Use defaults unless a critical value is missing. Only ask the user when needed.

  • Health endpoint: Ask only if no existing health route is found.
  • Start command: Use existing scripts.start or framework default. Ask if no clear entry point exists.
  • Port: Use common defaults (3000 for Node, 8000 for Python) unless a config file or env var specifies a port.
  • Package manager: Infer from lockfiles. If none exist, default to npm for Node and pip for Python.

Base Image Versions

IMPORTANT: Always detect the local runtime version to ensure dev/prod consistency. Do not rely on your training data for version numbers.

Version selection priority:

  1. Project config files (highest priority) - .nvmrc, .node-version, engines.node, .python-version, go.mod, rust-toolchain.toml, .ruby-version, etc.
  2. Local installed version - run the runtime's version command
  3. Fallback to references/base-images.md - only if above methods fail

See references/base-images.md for the full version detection guide, config file locations, version-to-tag mappings, and current recommended fallback versions.

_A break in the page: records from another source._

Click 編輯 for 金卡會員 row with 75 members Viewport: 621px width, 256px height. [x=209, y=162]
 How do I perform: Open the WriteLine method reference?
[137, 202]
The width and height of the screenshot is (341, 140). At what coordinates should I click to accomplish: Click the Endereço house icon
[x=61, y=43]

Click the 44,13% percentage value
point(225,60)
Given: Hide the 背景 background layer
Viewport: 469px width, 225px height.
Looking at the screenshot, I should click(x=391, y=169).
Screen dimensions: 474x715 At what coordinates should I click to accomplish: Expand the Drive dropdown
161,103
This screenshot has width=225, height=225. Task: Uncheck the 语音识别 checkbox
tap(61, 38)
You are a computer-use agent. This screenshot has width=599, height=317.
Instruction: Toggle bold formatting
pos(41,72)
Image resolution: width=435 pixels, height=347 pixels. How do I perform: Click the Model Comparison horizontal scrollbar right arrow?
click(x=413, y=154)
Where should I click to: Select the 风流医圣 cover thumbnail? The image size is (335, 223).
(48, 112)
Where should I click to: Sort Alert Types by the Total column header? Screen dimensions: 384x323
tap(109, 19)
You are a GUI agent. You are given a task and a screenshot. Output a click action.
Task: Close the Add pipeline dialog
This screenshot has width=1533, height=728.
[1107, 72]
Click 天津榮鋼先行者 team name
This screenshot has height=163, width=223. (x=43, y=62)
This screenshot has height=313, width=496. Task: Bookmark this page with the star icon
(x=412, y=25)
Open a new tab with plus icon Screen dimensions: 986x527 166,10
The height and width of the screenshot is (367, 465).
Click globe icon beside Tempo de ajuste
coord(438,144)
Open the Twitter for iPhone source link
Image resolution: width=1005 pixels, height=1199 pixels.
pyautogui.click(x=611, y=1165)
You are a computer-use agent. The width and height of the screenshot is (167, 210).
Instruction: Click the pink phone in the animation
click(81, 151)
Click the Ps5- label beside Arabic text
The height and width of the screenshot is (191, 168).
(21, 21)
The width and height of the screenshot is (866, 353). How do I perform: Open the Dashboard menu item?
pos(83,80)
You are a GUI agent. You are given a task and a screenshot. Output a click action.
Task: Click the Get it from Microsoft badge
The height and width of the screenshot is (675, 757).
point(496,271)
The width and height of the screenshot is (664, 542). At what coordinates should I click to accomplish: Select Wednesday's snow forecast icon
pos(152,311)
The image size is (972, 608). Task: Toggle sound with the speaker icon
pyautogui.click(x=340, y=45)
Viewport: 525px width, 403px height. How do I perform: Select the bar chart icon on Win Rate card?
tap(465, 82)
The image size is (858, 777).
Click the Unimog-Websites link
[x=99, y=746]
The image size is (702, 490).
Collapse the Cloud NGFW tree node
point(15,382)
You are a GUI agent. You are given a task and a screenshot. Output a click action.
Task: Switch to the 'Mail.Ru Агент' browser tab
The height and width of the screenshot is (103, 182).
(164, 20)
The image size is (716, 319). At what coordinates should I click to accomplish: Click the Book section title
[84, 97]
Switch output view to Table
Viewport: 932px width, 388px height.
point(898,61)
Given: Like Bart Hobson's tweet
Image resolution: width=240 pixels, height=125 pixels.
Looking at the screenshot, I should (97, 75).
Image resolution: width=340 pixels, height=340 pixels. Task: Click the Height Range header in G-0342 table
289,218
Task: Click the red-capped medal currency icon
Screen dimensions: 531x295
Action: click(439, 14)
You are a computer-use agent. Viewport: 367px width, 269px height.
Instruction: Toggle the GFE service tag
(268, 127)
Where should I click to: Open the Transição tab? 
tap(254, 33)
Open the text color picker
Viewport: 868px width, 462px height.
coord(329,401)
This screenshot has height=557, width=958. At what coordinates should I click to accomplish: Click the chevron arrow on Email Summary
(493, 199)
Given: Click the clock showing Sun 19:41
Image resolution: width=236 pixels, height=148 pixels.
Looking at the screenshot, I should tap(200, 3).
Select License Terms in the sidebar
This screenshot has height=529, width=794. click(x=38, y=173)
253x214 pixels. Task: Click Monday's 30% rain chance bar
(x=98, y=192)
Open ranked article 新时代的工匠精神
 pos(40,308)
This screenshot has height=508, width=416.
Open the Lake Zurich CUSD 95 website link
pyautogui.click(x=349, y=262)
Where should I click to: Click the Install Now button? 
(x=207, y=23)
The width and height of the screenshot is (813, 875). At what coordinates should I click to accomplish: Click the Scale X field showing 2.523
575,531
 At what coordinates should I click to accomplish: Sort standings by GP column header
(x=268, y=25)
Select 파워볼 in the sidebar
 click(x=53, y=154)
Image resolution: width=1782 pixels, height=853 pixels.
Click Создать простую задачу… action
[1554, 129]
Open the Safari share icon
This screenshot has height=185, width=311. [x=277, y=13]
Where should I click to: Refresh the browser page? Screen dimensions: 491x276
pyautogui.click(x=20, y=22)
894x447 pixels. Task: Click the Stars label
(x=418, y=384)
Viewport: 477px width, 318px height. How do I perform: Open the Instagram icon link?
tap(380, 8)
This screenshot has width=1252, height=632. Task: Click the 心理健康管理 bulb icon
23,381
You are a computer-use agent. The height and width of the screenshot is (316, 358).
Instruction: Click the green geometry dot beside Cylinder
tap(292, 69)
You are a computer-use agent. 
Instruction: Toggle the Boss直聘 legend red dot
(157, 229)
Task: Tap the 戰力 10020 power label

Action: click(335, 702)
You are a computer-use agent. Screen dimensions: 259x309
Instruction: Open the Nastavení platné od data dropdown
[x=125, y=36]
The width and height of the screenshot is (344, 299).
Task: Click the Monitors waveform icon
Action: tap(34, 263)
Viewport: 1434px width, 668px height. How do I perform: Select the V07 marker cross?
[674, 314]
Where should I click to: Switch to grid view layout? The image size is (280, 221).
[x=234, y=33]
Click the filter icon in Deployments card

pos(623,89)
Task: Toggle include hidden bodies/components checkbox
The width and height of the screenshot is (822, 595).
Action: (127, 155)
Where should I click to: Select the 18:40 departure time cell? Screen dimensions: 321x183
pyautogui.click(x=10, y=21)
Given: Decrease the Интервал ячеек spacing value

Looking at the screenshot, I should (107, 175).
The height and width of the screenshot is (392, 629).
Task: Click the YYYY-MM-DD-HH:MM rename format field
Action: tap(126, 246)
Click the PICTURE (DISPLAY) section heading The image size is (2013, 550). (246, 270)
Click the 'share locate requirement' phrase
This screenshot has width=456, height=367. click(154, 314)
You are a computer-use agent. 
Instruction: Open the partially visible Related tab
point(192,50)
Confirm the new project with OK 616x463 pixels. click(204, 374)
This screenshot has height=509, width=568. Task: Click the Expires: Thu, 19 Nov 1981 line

Use slim variants by default, alpine for smaller images (some compatibility tradeoffs). Always use specific major.minor tags, never latest.

Dockerfile Best Practices

General Principles

  • Use specific version tags, not latest (see Base Image Versions above)
  • Minimize layers by combining RUN commands
  • Order instructions from least to most frequently changing
  • Use .dockerignore to exclude unnecessary files
  • Run as non-root user in production
  • Include EXPOSE for documentation

Multi-stage Build Pattern

# Build stage (verify current LTS version in references/base-images.md)
FROM node:24-slim AS builder
WORKDIR /app
COPY package*.json ./
RUN npm ci
COPY . .
ENV NODE_OPTIONS="--max-old-space-size=4096"
RUN npm run build

# Production stage
FROM node:24-slim AS runner
WORKDIR /app
RUN addgroup -g 1001 -S appgroup && adduser -u 1001 -S appuser -G appgroup
COPY --from=builder --chown=appuser:appgroup /app/dist ./dist
COPY --from=builder --chown=appuser:appgroup /app/node_modules ./node_modules
USER appuser
EXPOSE 3000
CMD ["node", "dist/index.js"]

Framework-Specific Considerations

TanStack Start: See references/tanstack-start.md for detailed instructions. Key points:

  • Requires "type": "module" in package.json
  • Requires vite.config.ts with tanstackStart() and nitro() plugins
  • Build output goes to .output/server/index.mjs
  • Use Node 24 slim with pnpm via corepack
  • Include a /health route for health checks

Next.js: Use standalone output mode, copy .next/standalone and .next/static

Vite/React: Build static files, serve with nginx or a Node server

Python/FastAPI: Use slim images, install with --no-cache-dir

Go: Build static binary, use scratch or distroless for minimal image

Output Format

After creating the Dockerfile, provide output in this order:

  1. The complete Dockerfile
  2. A .dockerignore file if one doesn't exist
  3. Instructions to build and test locally:
    docker build -t myapp .
    docker run -p 3000:3000 myapp
    
  4. If no haloy.yaml exists, advise the user:

    "To complete your haloy setup, you'll need a haloy.yaml configuration file. You can either run the /haloy-config skill to generate one, or check the haloy documentation for configuration options."

Reference Files

Read the appropriate reference file for detailed instructions:

  • Base Images: references/base-images.md - Current recommended versions for all runtimes (check this first!)
  • TanStack Start: references/tanstack-start.md - Complete guide including health checks, database setup, and haloy.yaml examples

When to Create .dockerignore

Always check for an existing .dockerignore. If missing, create one appropriate for the project type. Common exclusions:

node_modules
.git
.env
.env.*
*.log
dist
.next
.output
.vinxi
__pycache__
*.pyc
.venv
target
haloy.yaml

Important: Always include haloy.yaml in .dockerignore. This file is used by haloy for deployment configuration but is not needed inside the container. Excluding it improves Docker layer caching since changes to haloy.yaml (like updating domains or environment variables) won't invalidate the build cache.